1.生产L-氨基酸的方法，所述方法包括：

(i)在培养基中培养肠杆菌科的L-氨基酸生产细菌以在所述培养基或细菌的细胞或所述培养基和细菌的细胞这两者中生产并积累所述L-氨基酸，和

(ii)从所述培养基或细菌的细胞或所述培养基和细菌的细胞这两者中收集所述L-氨基酸，

其中所述细菌已经以过表达编码铁输出蛋白(iron exporter)的基因的方式进行了修饰。

2.根据权利要求1的方法，其中通过增加所述基因的拷贝数，和/或修饰所述基因的表达调控区来过表达所述编码铁输出蛋白的基因，使得所述基因的表达与未修饰细菌相比提高。
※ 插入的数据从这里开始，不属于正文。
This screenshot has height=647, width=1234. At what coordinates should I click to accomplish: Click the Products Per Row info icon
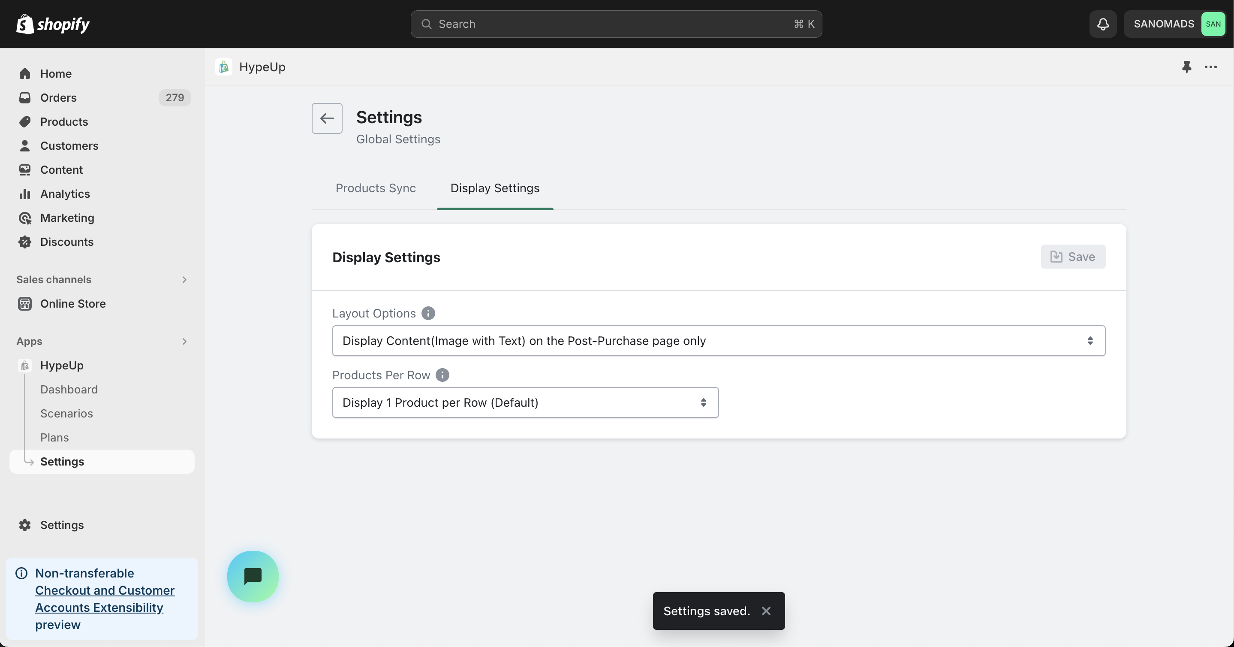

3.根据权利要求1至2中任一项的方法，其中所述编码铁输出蛋白的基因选自下组：fetB基因、fetA基因、fieF基因，和它们的组合。

4.根据权利要求1至3中任一项的方法，其中所述编码铁输出蛋白的基因编码选自下组的蛋白质：

(A)包含SEQ ID NO:2、4或6的氨基酸序列的蛋白质；

5.根据权利要求1至3中任一项的方法，其中所述编码铁输出蛋白的基因是选自下组的DNA：

(A)包含SEQ ID NO:1、3或5的核苷酸序列的DNA；

6.根据权利要求1至5中任一项的方法，其中所述细菌属于埃希氏菌属。

7.根据权利要求6的方法，其中所述细菌是大肠杆菌。

8.根据权利要求1至5中任一项的方法，其中所述细菌属于泛菌属。

9.根据权利要求8的方法，其中所述细菌是菠萝泛菌。

10.根据权利要求1至9中任一项的方法，其中所述L-氨基酸选自属于天冬氨酸家族的L-氨基酸。

11.根据权利要求10的方法，其中所述属于天冬氨酸家族的L-氨基酸选自下组：L-天冬酰胺、L-天冬氨酸、L-异亮氨酸、L-赖氨酸、L-甲硫氨酸和L-苏氨酸。